The early preview status and open-source nature make it ideal for teams evaluating agent frameworks. You can dig into the internals, benchmark against alternatives, and contribute upstream. Zero cost to experiment.
What you should know before committing.
This is explicitly labeled "Early Preview." Expect breaking changes, incomplete documentation, and gaps in edge case handling. Do not deploy this to production-critical systems without thorough testing and a fallback plan. NVIDIA is iterating fast, but stability guarantees are not there yet.
While the architecture is technically flexible, the tight integration with Nemotron models and the OpenShell runtime means you will get the best experience on NVIDIA GPUs. If your infrastructure runs on AMD or custom silicon, this may not be the right fit. The "vendor-neutral" story is not fully realized.
NVIDIA acknowledges that not all enterprise environments are supported. If you are running complex Kubernetes setups, air-gapped networks, or non-standard Linux distributions, you may hit compatibility walls.
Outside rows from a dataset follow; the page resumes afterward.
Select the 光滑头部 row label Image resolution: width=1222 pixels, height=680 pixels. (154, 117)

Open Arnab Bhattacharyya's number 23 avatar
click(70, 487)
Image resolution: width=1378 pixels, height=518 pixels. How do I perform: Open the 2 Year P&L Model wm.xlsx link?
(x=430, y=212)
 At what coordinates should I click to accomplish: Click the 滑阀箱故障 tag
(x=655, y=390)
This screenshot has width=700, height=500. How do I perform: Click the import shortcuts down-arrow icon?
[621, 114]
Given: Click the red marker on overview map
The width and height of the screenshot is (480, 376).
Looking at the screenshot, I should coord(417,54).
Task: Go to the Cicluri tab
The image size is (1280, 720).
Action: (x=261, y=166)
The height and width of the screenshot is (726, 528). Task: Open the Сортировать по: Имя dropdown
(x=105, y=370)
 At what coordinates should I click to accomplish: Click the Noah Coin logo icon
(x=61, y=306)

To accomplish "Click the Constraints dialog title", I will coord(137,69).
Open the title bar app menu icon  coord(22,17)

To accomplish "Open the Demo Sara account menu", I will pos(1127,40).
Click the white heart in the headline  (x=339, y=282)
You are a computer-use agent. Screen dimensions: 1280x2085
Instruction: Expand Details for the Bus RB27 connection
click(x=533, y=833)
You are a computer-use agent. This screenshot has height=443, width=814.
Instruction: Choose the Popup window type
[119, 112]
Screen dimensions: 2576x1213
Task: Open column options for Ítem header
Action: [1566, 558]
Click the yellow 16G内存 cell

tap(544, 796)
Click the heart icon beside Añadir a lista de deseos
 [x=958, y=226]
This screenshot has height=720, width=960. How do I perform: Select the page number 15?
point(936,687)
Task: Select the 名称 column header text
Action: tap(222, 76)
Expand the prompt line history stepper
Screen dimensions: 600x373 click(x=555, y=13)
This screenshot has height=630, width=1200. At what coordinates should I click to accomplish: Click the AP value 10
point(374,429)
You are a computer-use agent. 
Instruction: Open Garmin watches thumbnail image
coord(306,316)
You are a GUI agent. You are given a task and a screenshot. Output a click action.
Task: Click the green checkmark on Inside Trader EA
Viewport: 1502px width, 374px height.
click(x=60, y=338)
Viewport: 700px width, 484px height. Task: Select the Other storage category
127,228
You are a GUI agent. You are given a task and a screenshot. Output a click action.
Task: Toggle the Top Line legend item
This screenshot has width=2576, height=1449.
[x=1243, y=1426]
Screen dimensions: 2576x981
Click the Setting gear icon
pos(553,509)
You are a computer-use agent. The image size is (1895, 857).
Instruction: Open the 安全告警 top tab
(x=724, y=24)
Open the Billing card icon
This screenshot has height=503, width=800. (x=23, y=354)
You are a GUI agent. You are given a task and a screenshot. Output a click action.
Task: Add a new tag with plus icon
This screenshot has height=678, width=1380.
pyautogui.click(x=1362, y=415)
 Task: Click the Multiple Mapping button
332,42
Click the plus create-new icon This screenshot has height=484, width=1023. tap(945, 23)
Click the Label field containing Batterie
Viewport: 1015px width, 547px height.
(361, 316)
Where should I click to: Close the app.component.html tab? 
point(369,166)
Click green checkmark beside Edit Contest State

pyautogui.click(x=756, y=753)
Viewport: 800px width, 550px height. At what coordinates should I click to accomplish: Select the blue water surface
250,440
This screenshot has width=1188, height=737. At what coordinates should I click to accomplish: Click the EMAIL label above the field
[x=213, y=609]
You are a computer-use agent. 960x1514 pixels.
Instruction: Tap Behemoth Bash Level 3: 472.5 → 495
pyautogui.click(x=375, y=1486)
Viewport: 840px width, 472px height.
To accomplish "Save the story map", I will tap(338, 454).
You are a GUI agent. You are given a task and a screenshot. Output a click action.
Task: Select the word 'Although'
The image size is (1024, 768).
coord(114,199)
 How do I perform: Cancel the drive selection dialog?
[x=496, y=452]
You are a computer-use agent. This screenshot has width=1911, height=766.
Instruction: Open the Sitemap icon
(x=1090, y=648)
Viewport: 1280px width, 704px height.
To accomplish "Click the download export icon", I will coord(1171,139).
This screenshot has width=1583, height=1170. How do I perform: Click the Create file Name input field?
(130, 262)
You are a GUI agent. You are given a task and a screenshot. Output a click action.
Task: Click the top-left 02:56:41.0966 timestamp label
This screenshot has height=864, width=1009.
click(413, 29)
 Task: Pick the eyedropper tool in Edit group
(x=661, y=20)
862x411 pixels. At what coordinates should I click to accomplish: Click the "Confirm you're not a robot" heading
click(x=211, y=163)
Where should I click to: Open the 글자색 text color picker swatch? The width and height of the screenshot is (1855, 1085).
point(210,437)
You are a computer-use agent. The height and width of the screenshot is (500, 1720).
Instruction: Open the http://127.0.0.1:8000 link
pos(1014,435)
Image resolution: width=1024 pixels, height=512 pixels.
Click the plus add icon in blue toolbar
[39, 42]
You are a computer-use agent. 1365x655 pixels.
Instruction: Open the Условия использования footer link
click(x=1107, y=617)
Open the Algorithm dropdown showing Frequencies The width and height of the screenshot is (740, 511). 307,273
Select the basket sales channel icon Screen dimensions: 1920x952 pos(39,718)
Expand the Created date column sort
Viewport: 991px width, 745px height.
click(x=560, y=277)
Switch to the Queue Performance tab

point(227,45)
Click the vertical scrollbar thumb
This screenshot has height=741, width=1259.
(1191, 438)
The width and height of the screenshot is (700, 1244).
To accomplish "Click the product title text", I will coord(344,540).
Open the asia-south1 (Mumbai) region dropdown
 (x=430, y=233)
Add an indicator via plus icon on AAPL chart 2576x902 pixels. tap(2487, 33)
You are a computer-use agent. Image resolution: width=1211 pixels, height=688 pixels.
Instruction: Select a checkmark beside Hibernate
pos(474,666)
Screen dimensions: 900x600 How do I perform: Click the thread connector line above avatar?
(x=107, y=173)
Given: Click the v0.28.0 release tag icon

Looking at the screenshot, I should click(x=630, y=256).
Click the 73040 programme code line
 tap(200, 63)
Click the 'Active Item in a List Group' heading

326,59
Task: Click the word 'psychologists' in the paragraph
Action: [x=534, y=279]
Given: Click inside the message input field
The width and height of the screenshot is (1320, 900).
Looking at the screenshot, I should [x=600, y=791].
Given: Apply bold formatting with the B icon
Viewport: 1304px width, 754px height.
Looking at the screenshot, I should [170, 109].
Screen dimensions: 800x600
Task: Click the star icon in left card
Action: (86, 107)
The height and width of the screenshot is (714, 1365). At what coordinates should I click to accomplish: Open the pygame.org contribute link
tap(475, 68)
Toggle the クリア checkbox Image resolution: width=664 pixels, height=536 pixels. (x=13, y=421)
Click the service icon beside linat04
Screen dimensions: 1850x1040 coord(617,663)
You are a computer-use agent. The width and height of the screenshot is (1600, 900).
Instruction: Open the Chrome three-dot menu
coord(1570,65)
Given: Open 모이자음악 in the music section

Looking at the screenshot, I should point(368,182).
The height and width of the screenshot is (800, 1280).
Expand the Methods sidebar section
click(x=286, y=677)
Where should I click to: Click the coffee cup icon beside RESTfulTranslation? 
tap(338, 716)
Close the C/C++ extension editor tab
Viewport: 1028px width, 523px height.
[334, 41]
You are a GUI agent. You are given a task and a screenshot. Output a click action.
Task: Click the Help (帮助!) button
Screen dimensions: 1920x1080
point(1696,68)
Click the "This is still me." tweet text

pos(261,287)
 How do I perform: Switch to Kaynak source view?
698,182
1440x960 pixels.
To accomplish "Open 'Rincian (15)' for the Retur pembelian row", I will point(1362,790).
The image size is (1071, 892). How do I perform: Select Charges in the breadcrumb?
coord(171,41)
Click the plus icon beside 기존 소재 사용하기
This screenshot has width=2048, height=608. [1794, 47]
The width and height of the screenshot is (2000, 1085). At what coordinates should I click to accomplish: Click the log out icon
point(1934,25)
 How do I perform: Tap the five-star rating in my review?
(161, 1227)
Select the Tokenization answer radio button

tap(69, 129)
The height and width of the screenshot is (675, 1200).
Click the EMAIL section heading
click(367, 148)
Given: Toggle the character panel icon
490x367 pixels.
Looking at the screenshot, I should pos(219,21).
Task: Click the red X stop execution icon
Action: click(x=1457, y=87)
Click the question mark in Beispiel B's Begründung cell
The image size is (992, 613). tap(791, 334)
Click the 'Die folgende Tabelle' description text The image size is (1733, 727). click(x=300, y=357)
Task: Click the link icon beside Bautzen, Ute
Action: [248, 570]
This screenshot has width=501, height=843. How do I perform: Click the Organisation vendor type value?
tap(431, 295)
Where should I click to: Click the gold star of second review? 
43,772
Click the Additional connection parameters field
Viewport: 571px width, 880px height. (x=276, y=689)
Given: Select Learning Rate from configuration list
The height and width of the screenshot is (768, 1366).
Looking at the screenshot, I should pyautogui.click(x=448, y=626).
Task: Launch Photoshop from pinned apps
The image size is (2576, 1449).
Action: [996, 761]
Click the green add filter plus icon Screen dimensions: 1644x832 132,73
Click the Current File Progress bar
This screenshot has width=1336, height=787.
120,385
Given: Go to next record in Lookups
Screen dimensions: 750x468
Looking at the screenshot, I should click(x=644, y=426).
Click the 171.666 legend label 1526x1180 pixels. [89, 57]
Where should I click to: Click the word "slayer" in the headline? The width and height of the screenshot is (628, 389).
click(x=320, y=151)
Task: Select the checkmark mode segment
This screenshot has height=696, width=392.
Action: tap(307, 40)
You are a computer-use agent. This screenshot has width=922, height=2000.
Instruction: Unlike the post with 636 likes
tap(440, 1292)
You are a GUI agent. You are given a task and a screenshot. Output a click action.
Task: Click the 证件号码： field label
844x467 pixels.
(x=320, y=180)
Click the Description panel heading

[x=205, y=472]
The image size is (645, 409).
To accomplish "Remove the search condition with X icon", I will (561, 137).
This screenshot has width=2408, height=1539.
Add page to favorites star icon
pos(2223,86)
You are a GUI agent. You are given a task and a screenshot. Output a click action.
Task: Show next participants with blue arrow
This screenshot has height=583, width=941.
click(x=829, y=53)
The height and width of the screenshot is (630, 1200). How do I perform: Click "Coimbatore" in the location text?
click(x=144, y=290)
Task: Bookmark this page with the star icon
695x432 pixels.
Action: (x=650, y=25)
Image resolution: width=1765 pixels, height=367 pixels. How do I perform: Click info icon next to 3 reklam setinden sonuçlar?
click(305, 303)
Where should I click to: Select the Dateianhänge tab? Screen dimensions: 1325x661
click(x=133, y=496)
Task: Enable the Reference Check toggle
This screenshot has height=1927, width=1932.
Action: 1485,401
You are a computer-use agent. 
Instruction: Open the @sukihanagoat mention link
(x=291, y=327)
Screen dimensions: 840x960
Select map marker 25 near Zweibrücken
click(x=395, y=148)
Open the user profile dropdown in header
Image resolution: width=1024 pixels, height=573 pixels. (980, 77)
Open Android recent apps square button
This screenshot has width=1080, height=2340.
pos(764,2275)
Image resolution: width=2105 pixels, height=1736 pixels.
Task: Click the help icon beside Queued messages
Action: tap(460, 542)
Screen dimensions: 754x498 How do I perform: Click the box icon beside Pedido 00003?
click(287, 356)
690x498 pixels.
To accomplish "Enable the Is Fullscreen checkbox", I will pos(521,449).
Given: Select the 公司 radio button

The documentation does not yet cover these scenarios comprehensively.
Right now, the listed integrations are limited to NVIDIA's own OpenShell runtime and Nemotron models. There is no mention of connectors for popular tools like Slack, databases, or third-party APIs out of the box. You will likely need to build custom integrations for anything beyond the core NVIDIA stack.
As a new open-source project, the community around NemoClaw is still forming. Stack Overflow answers, third-party tutorials, and battle-tested deployment guides are sparse. If you hit a problem, you are largely relying on GitHub issues and NVIDIA's developer forums.
NemoClaw is free, open-source, and designed for teams that take data privacy seriously.